Big Upside for NFLX Stock
Buying shares before earnings can be risky, especially if they are shares of a high-momentum tech company. But one analyst says you should do just that with Netflix, Inc. (NASDAQ:NFLX) stock.
The analyst is Andy Hargreaves from Pacific Crest Securities. On Monday, April 4, he said that investors should buy Netflix stock before the company reports its first-quarter earnings on April 18. The analyst has an “Overweight” rating on NFLX stock and a price target of $140.00. That would imply a 34% upside for the on-demand video streaming giant. (Source: “Buy Netflix Amid Overdone, Myopic Concerns Related to Q3 U.S. Sub Growth, Analyst Says,” Benzinga, April 4, 2016.)
That’s a pretty bullish call. If you have been watching Netflix stock in the past few months, you would know that investors have become skeptical about the company’s growth story. Since entering 2016, the stock has slipped 8.8%.
The main concern here is user growth. As a major player in the Internet industry, Netflix’s user growth is perhaps the first thing investors choose to look at in its earnings reports. So far, things have been going quite well. It’s the future that could be worrying.
The company already has more than 75 million worldwide subscribers. The size of Netflix’s current userbase makes investors wonder just how much potential is left to realize. In the U.S., user growth has already slowed down from 1.90 million net additions in Q4 2014 to 1.56 million net additions in Q4 2015. (Source: “Q4 2015 Letter to Shareholders,” Netflix Inc, January 19, 2016.)

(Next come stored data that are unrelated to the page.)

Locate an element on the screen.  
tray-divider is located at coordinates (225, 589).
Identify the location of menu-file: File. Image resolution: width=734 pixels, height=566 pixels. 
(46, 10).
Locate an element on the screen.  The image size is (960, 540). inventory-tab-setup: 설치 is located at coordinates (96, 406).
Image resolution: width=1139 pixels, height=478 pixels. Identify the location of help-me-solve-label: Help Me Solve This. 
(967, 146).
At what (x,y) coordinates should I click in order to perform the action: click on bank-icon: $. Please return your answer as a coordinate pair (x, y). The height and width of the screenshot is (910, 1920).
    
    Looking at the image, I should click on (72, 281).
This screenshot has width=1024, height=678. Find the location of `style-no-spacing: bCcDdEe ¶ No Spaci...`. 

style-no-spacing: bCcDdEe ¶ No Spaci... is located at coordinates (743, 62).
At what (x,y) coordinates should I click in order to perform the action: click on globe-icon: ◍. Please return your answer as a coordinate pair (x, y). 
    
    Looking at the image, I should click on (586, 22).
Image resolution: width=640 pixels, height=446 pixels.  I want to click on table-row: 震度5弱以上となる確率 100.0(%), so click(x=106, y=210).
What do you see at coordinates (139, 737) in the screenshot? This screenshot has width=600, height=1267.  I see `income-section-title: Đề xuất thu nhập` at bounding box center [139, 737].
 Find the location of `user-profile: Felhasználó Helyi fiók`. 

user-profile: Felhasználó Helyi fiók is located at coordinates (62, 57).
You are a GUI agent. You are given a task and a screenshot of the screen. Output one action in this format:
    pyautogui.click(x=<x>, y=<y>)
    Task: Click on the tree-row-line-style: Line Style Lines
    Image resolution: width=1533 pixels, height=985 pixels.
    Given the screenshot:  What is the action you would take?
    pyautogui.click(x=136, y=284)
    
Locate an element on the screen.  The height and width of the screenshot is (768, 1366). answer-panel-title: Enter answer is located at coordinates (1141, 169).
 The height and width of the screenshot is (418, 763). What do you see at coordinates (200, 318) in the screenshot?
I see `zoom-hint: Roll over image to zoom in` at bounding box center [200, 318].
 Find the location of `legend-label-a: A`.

The analyst’s opinion on this is, “don’t step over quarters to pick up dimes.” He believes that the concerns about U.S. subscriber growth is overdone and shortsighted.
“We recommend investors buy NFLX to take advantage of the passing of the near-term event and benefit from the perception of Netflix as a global business instead of a U.S.-centric one,” wrote Hargreaves in a note.
In case you haven’t noticed, Netflix has become almost fully global. The company announced in January that its streaming service is available everywhere in the world except China. International subscriber growth could be huge.
In fact, they already are. Even before Netflix’s major expansion this January, international users were the biggest contributor to the company’s subscriber growth. In the most recent quarter, the company added 4.0 million international subscribers, accounting for over 72% of the total 5.6 million members added.
Now, with an additional 130 markets opened in January, NFLX stock could get another boost. “Investors are currently embroiled in a heated debate over a few hundred thousand U.S. subscribers. In the meantime, Netflix’s global expansion creates potential upside that is measured in the millions. As we move past the Q2 guidance, we expect the conversation to shift, which should refocus investors on the larger opportunity and be positive for NFLX,” said the analyst.
As it turns out, there could be some indication that Netflix’s global expansion plan is working. In January 2016, the company saw its biggest increase in app downloads. Also, international downloads surpassed U.S. ones for the first time. (Source: “Smartphone Stars: Netflix, Facebook and Alphabet,” Barron’s, March 11, 2016.)
The Bottom Line on NFLX Stock
Netflix is scheduled to report its first-quarter earnings after the closing bell on Monday, April 18. The company’s own guidance for subscriber growth—the most important metric—is 6.1 million worldwide.
If the actual results turn out to be better, don’t be surprised if there is a sudden spike in NFLX stock.